_INFORMATION SUPPLIED_
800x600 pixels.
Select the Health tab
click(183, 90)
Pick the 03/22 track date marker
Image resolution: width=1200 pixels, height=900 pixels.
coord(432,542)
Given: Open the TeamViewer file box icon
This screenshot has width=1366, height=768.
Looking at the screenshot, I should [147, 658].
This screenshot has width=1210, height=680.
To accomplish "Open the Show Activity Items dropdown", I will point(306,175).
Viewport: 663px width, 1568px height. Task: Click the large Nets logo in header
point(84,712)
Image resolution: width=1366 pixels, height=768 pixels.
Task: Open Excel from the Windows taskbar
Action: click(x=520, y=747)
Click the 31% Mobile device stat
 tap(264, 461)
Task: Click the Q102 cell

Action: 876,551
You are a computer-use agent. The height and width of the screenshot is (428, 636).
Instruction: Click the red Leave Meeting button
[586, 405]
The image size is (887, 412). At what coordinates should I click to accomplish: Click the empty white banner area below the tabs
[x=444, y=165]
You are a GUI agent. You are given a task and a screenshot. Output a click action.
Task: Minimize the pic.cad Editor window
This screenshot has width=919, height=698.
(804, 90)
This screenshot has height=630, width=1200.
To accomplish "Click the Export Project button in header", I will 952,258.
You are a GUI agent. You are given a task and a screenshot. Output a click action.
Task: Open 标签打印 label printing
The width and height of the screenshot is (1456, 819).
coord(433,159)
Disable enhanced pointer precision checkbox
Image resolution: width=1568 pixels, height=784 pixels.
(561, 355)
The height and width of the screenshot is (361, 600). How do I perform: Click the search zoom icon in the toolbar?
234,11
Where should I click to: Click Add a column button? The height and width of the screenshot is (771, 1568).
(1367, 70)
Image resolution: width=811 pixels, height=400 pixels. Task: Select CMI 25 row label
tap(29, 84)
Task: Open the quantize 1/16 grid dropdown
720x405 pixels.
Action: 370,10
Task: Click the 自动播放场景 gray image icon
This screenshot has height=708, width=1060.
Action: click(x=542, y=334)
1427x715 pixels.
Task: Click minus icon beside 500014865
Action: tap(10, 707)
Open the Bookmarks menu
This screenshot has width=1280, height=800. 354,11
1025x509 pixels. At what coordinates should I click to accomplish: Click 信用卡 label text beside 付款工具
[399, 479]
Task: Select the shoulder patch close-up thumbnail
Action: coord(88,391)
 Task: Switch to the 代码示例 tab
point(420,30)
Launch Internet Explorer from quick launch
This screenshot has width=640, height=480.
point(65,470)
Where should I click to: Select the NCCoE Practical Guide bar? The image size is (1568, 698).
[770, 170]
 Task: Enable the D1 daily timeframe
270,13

_BRIEF_
Could you copy every record above exactly as it stands?

_EXERCISE OUTPUT_
800x600 pixels.
Select the Health tab
click(183, 90)
Pick the 03/22 track date marker
Image resolution: width=1200 pixels, height=900 pixels.
coord(432,542)
Given: Open the TeamViewer file box icon
This screenshot has width=1366, height=768.
Looking at the screenshot, I should [147, 658].
This screenshot has width=1210, height=680.
To accomplish "Open the Show Activity Items dropdown", I will point(306,175).
Viewport: 663px width, 1568px height. Task: Click the large Nets logo in header
point(84,712)
Image resolution: width=1366 pixels, height=768 pixels.
Task: Open Excel from the Windows taskbar
Action: click(x=520, y=747)
Click the 31% Mobile device stat
 tap(264, 461)
Task: Click the Q102 cell

Action: 876,551
You are a computer-use agent. The height and width of the screenshot is (428, 636).
Instruction: Click the red Leave Meeting button
[586, 405]
The image size is (887, 412). At what coordinates should I click to accomplish: Click the empty white banner area below the tabs
[x=444, y=165]
You are a GUI agent. You are given a task and a screenshot. Output a click action.
Task: Minimize the pic.cad Editor window
This screenshot has width=919, height=698.
(804, 90)
This screenshot has height=630, width=1200.
To accomplish "Click the Export Project button in header", I will 952,258.
You are a GUI agent. You are given a task and a screenshot. Output a click action.
Task: Open 标签打印 label printing
The width and height of the screenshot is (1456, 819).
coord(433,159)
Disable enhanced pointer precision checkbox
Image resolution: width=1568 pixels, height=784 pixels.
(561, 355)
The height and width of the screenshot is (361, 600). How do I perform: Click the search zoom icon in the toolbar?
234,11
Where should I click to: Click Add a column button? The height and width of the screenshot is (771, 1568).
(1367, 70)
Image resolution: width=811 pixels, height=400 pixels. Task: Select CMI 25 row label
tap(29, 84)
Task: Open the quantize 1/16 grid dropdown
720x405 pixels.
Action: 370,10
Task: Click the 自动播放场景 gray image icon
This screenshot has height=708, width=1060.
Action: click(x=542, y=334)
1427x715 pixels.
Task: Click minus icon beside 500014865
Action: tap(10, 707)
Open the Bookmarks menu
This screenshot has width=1280, height=800. 354,11
1025x509 pixels. At what coordinates should I click to accomplish: Click 信用卡 label text beside 付款工具
[399, 479]
Task: Select the shoulder patch close-up thumbnail
Action: coord(88,391)
 Task: Switch to the 代码示例 tab
point(420,30)
Launch Internet Explorer from quick launch
This screenshot has width=640, height=480.
point(65,470)
Where should I click to: Select the NCCoE Practical Guide bar? The image size is (1568, 698).
[770, 170]
 Task: Enable the D1 daily timeframe
270,13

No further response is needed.